Sur le site, il y avait la maison des majorats des comtes de Salm. Au XVIe siècle, elle est la propriété du défenseur de Vienne, Nicolas de Salm. Son frère Hector la vend en 1559 à l'empereur Ferdinand, qui la laisse à son fils Charles. Quand sa nièce Élisabeth, l'épouse de Charles IX de France, revient à Vienne, la veuve acquiert la propriété et fonde en 1592 l'abbaye royale dont elle est la première abbesse. Après son dissolution par l'empereur Joseph II en 1782, les différentes sections du bâtiment sont divisées.
Une partie revient au banquier puis au comte impérial Johann von Fries, qui possède aussi l'ancienne maison des Salm-Hofkirchner. En 1783-1784, il fait démolir les bâtiments individuels et construit à leur place un nouveau palais construit pour lui et sa famille.
Le palais est considéré comme l'une des œuvres principales de l'architecte Johann Ferdinand Hetzendorf von Hohenberg, constructeur de la gloriette du château de Schönbrunn. La partie arrière du bâtiment faisant face à la Bräunerstraße est également construite comme un immeuble de rapport. À cette époque, le palais est le premier à avoir une façade de maison néo-classique à Vienne. Les contemporains trouvent la façade beaucoup trop simple, surtout parce que le palais est à proximité immédiate de la Hofburg.
Les deux fils de Johann von Fries, Josef et Moritz, sont d'importants mécènes. La galerie de peintures du palais contient 300 peintures et plus de 100 000 gravures sur cuivre. Il y a aussi une bibliothèque de 16 000 volumes et une importante collection de sculptures. Les concerts et les soirées qui se déroulent dans les salles de représentation sont célèbres.

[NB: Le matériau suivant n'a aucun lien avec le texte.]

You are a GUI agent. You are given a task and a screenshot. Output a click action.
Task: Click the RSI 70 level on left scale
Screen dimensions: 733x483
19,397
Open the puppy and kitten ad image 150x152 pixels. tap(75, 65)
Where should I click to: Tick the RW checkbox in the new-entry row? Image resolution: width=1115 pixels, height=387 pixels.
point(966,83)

Le palais devient en 1828 la possession du baron Georg Simon von Sina. Après la faillite de la banque Fries, Alphons Marchese Pallavicini le rachète en 1842 ; ses descendants l’habitent toujours, mais louent la majorité des appartements. La précieuse collection d'art Fries, l'une des plus importantes et des plus riches de Vienne, est vendue aux enchères. Deux institutions viennoises ont leur siège ici : le Wiener Rennverein et l'école de danse Elmayer dans l'ancienne écurie. En 1873, l'intérieur du bâtiment est reconstruit par le margrave Alexander Pallavicini dans le style de l'historicisme, en particulier l'escalier en pierre et les salles des fêtes. Le palais reste le théâtre de nombreuses fêtes au cours desquelles les Pallavicini exposent leurs richesses.

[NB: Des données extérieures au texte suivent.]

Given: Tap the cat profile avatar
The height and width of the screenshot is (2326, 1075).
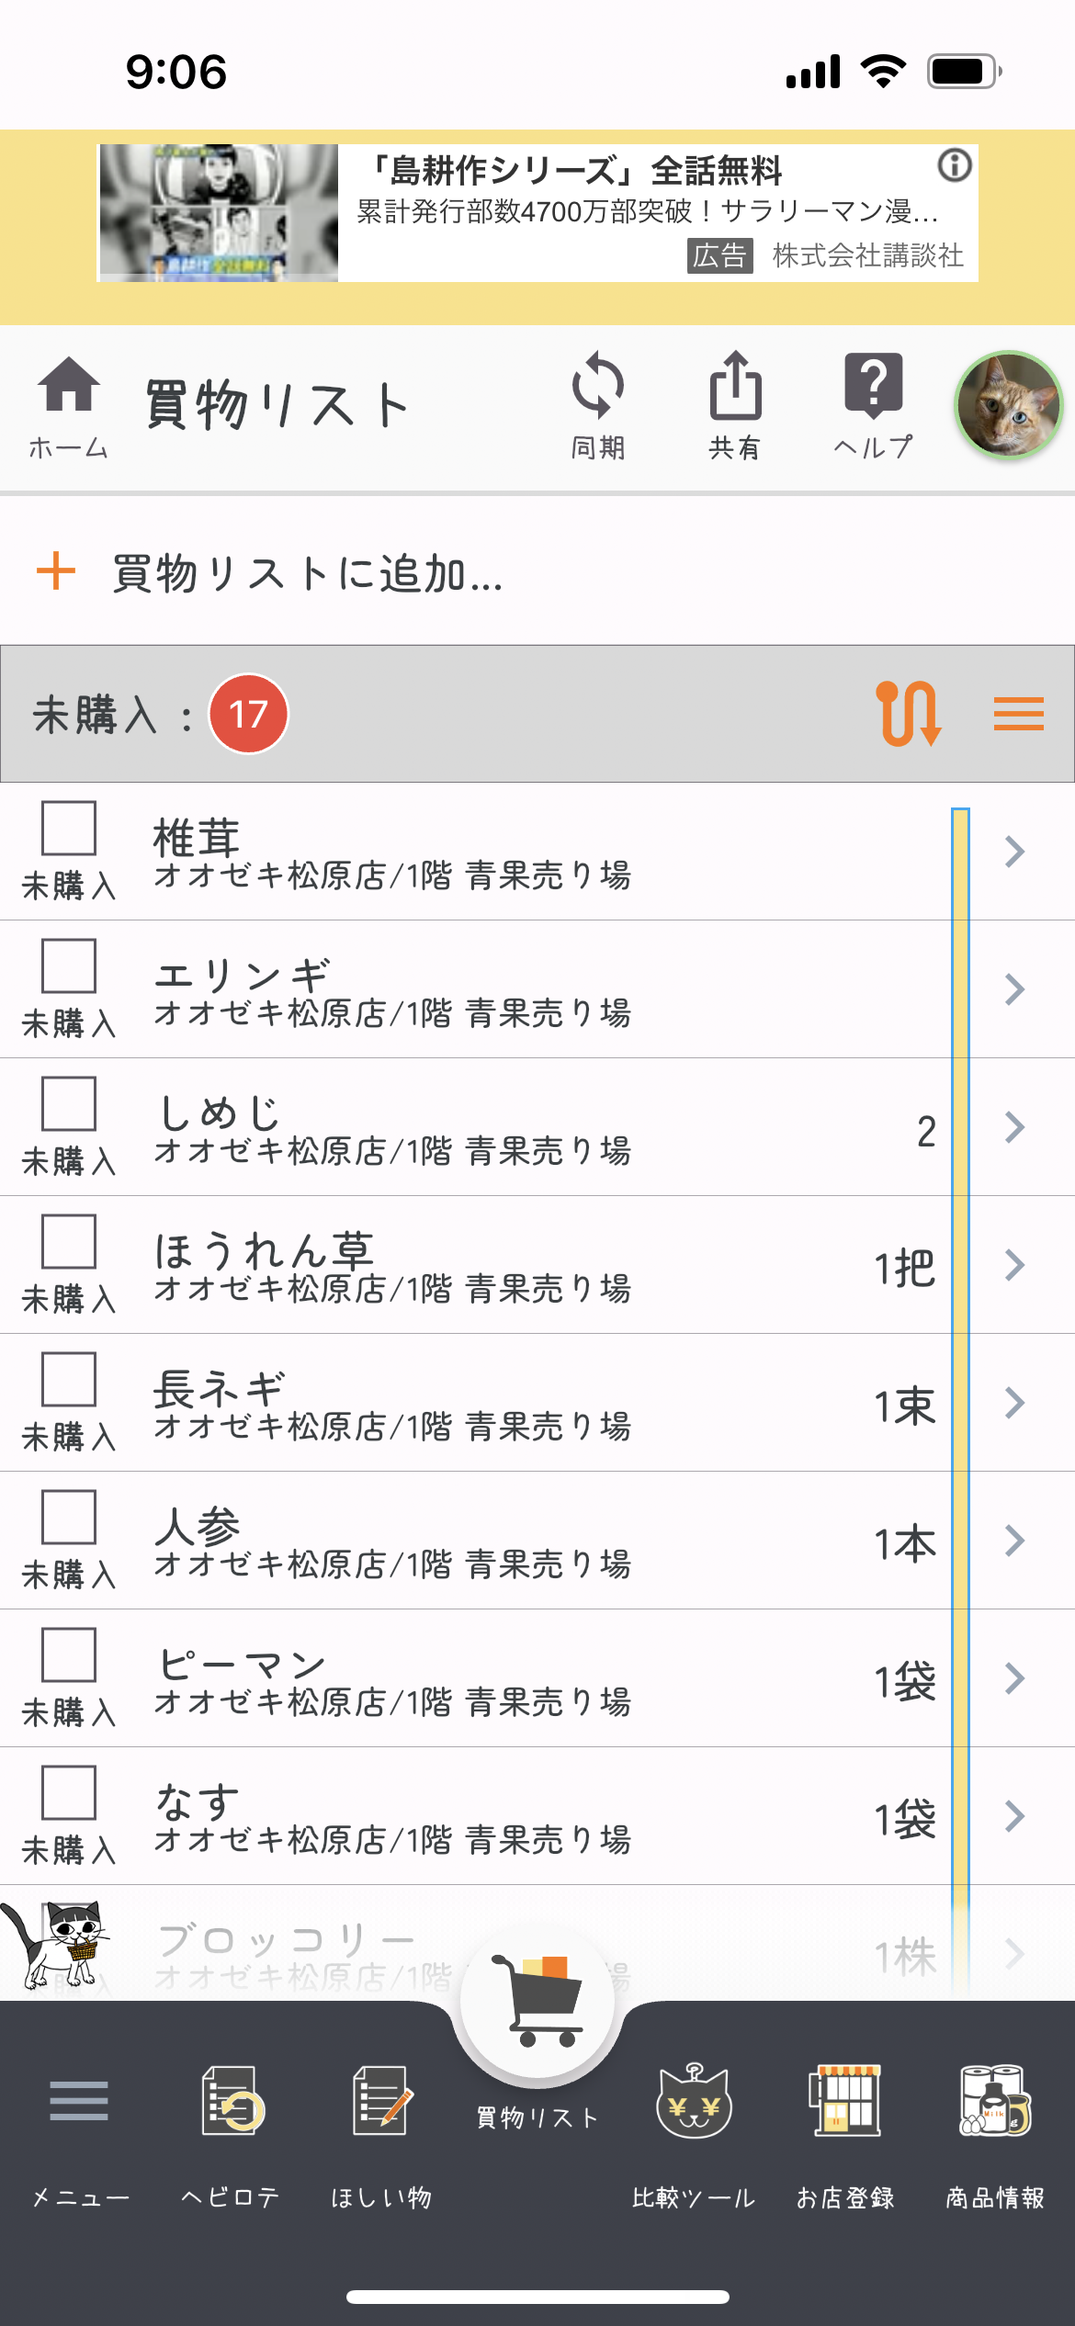Looking at the screenshot, I should coord(1009,404).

À l'époque, la simplicité révolutionnaire du classicisme est supprimée de toute la façade. La disposition régulières des vases est contraire au goût baroque qui prévaut à cette époque et met l'accent sur le centrage décoratif sur un seul point (comme le portail d'entrée d'un palais).
Le palais Pallavicini sert de décor au film Le Troisième Homme : il est la maison de Harry Lime, incarné par Orson Welles.